• [DATA RECORDS]
╭──
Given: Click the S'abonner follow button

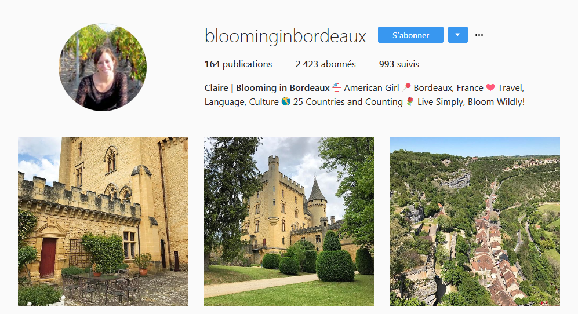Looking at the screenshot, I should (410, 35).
╰──
╭──
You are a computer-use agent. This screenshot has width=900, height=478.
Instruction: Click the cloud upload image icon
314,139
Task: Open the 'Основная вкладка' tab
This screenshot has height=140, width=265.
╰──
• [YOUR OBJECTIVE] Collect the lines of the data that carry the word "This".

• [OUTPUT]
You are a computer-use agent. This screenshot has width=900, height=478.
This screenshot has height=140, width=265.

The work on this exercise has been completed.